T3Inh-1 is a potent and selective inhibitor of ppGalNAc-T3 (IC50=7 µM). T3Inh-1 reduces FGF23 hormone levels in both tissue cells and mice, without causing any toxic side effects. T3Inh-1 also prevents breast cancer cells. The enzyme ppGalNAc-T3 is implicated in at least two medically important pathways: cancer metastasis and stabilization of FGF23 (regulates phosphate levels in the bloodstream)[1].
T3Inh-1 (5 µM; 24-48 hours; 5 µM; MDA-MB231 cells) is strikingly effective, inhibiting migration by >80% and invasion by 98% while causing no discernable effect on cell proliferation[1].
T3Inh-1 exhibits no toxicity and did not affect HEK cell proliferation[1].
T3Inh-1 (HEK cells; 6 hours)increases cleavage of FGF23[1].
T3Inh-1 (25 or 50 mg/kg; i.p.) blocks ppGalNAc-T3-mediated glycan-masking of FGF23 thereby increasing its cleavage[1].
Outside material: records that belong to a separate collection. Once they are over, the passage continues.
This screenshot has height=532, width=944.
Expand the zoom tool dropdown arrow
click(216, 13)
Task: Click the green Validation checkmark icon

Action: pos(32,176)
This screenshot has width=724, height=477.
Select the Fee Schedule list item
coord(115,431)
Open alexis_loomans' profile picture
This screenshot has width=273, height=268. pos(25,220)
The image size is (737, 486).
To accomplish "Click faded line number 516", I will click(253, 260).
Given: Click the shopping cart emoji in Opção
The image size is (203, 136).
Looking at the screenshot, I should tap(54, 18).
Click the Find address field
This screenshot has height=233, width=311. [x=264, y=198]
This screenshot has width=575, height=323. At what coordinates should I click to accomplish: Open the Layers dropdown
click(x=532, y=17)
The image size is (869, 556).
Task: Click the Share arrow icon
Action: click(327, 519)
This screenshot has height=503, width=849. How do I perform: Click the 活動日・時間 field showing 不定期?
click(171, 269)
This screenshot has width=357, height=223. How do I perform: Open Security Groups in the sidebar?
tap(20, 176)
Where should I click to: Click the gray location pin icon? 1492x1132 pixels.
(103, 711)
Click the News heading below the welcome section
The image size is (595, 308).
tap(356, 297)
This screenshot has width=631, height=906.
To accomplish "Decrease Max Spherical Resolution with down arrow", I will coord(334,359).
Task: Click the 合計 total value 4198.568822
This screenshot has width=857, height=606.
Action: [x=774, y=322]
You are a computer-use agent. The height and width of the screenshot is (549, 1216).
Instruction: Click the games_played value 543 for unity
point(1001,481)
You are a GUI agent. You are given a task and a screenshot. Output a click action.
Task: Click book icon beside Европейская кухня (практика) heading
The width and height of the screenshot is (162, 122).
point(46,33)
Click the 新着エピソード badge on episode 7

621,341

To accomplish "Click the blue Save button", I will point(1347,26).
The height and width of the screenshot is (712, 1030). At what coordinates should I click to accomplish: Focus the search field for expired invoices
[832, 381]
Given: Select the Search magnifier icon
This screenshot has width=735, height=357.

| Animal Model: | Wild-type C57BL/6 six to eight week old mice[1] |
| Dosage: | 25 or 50 mg/kg |
| Administration: | Intraperitoneal injection (Dissolved in DMSO at 25 and 50 mg/ml then further diluted with PEG400 to create 5 and 10 mg/ml stocks for injection) |
| Result: | Caused a robust and statistically significant increase the ratio of cleaved/intact FGF23 at the tested 25 and 50 mg/kg concentrations. |
[1]. Song L, et al. Inhibitor of ppGalNAc-T3-mediated O-glycosylation blocks cancer cell invasiveness and lowers FGF23 levels. Elife. 2017;6:e24051. Published 2017 Mar 31.